■ Activity: A complete, exact copy of the records is needed here.

[Stored data]
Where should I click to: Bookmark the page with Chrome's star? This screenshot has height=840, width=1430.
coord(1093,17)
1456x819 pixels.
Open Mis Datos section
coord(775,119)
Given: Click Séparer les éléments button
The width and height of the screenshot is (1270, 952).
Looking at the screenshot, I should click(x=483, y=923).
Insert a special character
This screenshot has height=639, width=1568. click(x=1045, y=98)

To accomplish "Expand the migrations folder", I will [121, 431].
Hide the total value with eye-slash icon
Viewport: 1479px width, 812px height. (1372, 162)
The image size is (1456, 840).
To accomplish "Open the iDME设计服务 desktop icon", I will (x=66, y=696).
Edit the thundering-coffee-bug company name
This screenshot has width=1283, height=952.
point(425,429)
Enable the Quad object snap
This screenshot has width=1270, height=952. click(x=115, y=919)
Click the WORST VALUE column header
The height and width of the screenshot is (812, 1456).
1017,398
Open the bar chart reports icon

■ Worked solution:
Where should I click to: Bookmark the page with Chrome's star? This screenshot has height=840, width=1430.
coord(1093,17)
1456x819 pixels.
Open Mis Datos section
coord(775,119)
Given: Click Séparer les éléments button
The width and height of the screenshot is (1270, 952).
Looking at the screenshot, I should click(x=483, y=923).
Insert a special character
This screenshot has height=639, width=1568. click(x=1045, y=98)

To accomplish "Expand the migrations folder", I will [121, 431].
Hide the total value with eye-slash icon
Viewport: 1479px width, 812px height. (1372, 162)
The image size is (1456, 840).
To accomplish "Open the iDME设计服务 desktop icon", I will (x=66, y=696).
Edit the thundering-coffee-bug company name
This screenshot has width=1283, height=952.
point(425,429)
Enable the Quad object snap
This screenshot has width=1270, height=952. click(x=115, y=919)
Click the WORST VALUE column header
The height and width of the screenshot is (812, 1456).
1017,398
Open the bar chart reports icon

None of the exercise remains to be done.